Well, not that I've been thoroughly depressing, how's that weather, Tom?

Oh, it's just fabulous, Diane! Cloudy skies, scattered snow flurries, and 23 degree weather from now until next June because we live in Montana where the weather can't be nice unless it's the middle of July! 

Well, I've got auditions for a solo at the Musical Feast on Wednesday, but I'm not ready, so I'm not sure if I'll even go. To tell the truth, I audition for everything, and I never get into anything, maybe because my voice is weird, maybe because I just suck, or maybe because I have no stage prescence or something. But whatever the case, I don't think I'll get in anyway. But then again, we got a new, more awesome choir teacher who actually gives people a chance and doesn't judge them before they ever sing a note. So this year it might be different. We'll see. 

My research paper on Buddhism is going great. I think I'll be able to finish in time. We're researching all next week, which seems a little needless to me, but oh well. Mahayana Buddhism is way cooler than Theravadic or whatever it's called. I think I may convert to Mahayana. I agree with a lot of the ideas.

Well, I'm off to shut-up-land now. <3

grape_soda: (Default)

I haven't been up to much lately... helped my mom clean a house the other day (thinking about taking a job in house cleaning), and I poured a bunch of milk on my head today for no apparent reason (it was fun). I'm starting to feel bad that I never get on to talk to Dwayne, but I'm never online long enough and I'll end up talking for hours, and that can't happen because I have to keep my sister entertained most of the time. My loyalty lies with my family first, so I guess he'll just have to deal with it. I feel bad still, but oh well. It seems like everyone wants something from me, and it's annoying. I'm fine with doing art requests (by the way, if any of you guys want something drawn, tell me! I'd be happy to draw it), but I mean in real life, in general. It seems like people only want to get close to me so they can take advantage of me.
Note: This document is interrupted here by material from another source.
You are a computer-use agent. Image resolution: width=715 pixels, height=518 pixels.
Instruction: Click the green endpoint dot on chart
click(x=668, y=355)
And that kind of hurts. 

I'm so used to being screwed over that I met this guy, and I'm afraid to talk to him. His name's Allan and we dance at Blockbuster where he works all the time. He's dating my childhood nemesis, so I know he doesn't want to be more than friends (at least right now), and still it weirds me out to talk to him a little bit. I need to get a grip. 

And I've compiled a list of things to accomplish before I die:
1. Visit Japan
2. Learn to play bass guitar (Micah can teach me)
3. get published
4. be a rock star
5. Find a crush that I don't ruin things with
6. dye my hair rainbow


Alright, now I'll shut up and give you art. 
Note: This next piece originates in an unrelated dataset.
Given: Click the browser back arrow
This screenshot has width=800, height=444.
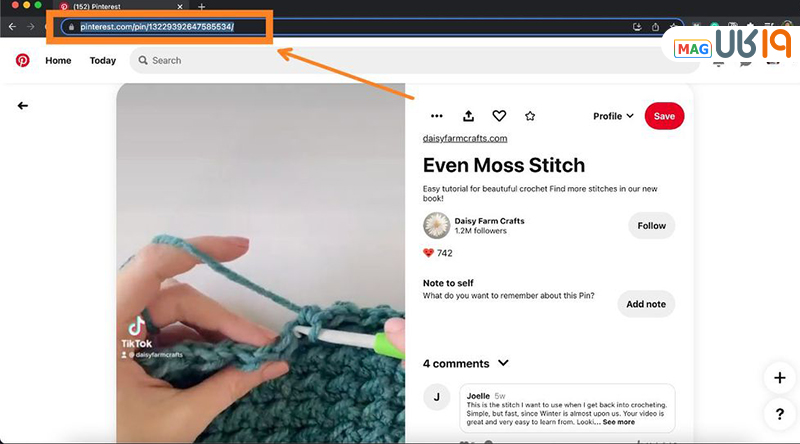Looking at the screenshot, I should pos(12,26).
Gorillaz being all chummy at a photo shoot: click here
Murdoc after 2D gets him pregnant XD: click here 

Aaaaaand, here's a Gorillaz  video of doom for you all that I made:

 

grape_soda: (Default)

Today is Independance Day! ^_^ :D My favorite holiday! I'm so excited for the fireworks tonight. Woo! *dances* 

The singer from Blur has a freaking SEXY voice. I keep listening to them today.

Yay! I got the Celebrity Takedown DVD yesterday for $13. It was alright, could've been better, but I loved the computer's tour of Kong. It was so funny "Sometimes when Murdoc sleeps, I wonder if I should smother him for the safety of mankind." I couldn't stop laughing. And the "Charts of Darkness" documentary was so hilarious, especially when Damon and Jamie were beating each other up. But yeah, no matter what was on the DVD, Gorillaz are sexy <3

The new Evanscence CD comes out on October 3... two days before my birthday. I'm so excited I think I might explode before the CD even comes out. Amy Lee is a goddess.

Well, today's going pretty well. The button on my pants is missing, but other than that, nothing has gone really wrong so far. I'm eating cinnamon waffles! :D Well, I guess that's the most interesting thing that's happened today. I stayed up all night on Sunday, and then I got sick and vomited for a few hours. All I've been able to eat since then is some cereal and 2 waffles. I'm not really hungry, though. 

Well... that's about it.

grape_soda: (Default)
Well, we got back from camping yesterday. We didn't go to Emerald Lake because the car was freaking out again...I thought it was going to explode. So we went to this random place instead. But it was a fun trip. There was this rock with mystical powers, and when I sat on it, I could write the coolest lyrics ever. Ok, not really, but I could write fairly ok lyrics, and I wrote a 7 page story! It was sweet! And there were these cool little fuzzy caterpillars everywhere.

When we were at a gas station on the way back, a field mouse jumped out of the camper, and so we took it home and let it go in the field by our house. Also, when we were at the gas station a Winnebago almost backed up on us in the parking lot, but I won't go into that.

It's good to be home, but I miss being free and not having to worry about bathing. Camping is great. It was so NICE to not have to deal with people! People drive me nuts. There are about 3 or 4 people I know who I can be around for very long lately without getting extremely irritated. I've been avoiding deviantART because the people I know are pissing me off.

I've developed a rampant addiction to strawberry Yan Yan. I think it might be better than pocky... it's so much creamier. Ahh.

I finished Britt's fanfic request while we were camping, and I'll be working on the others. She was the first who requested, and she's my little sister, so hers got done first. Sorry, everybody else.

Well, I drew a new picture (several, actually, but I'm just putting my favorite here). It's the Gorillaz on a day at the carnival. Click the picture to see the full version.


Gorillaz at the carnival
Muds is holding cotton candy, but you can't really tell because it's hidden behind Russ' arm. I drew this one last night for Britt. And yes, Russ has an Evanescence shirt, because Ev is the most amazing band in the history of the entire universe. Amy Lee is a goddess. And I couldn't resist putting 2D's arm around Muds... I'm a hopeless 'shipper, ok?

Only 22 days until the Teen Titans movie premieres, and 3 days until Independance Day!!!!!! Wooooo!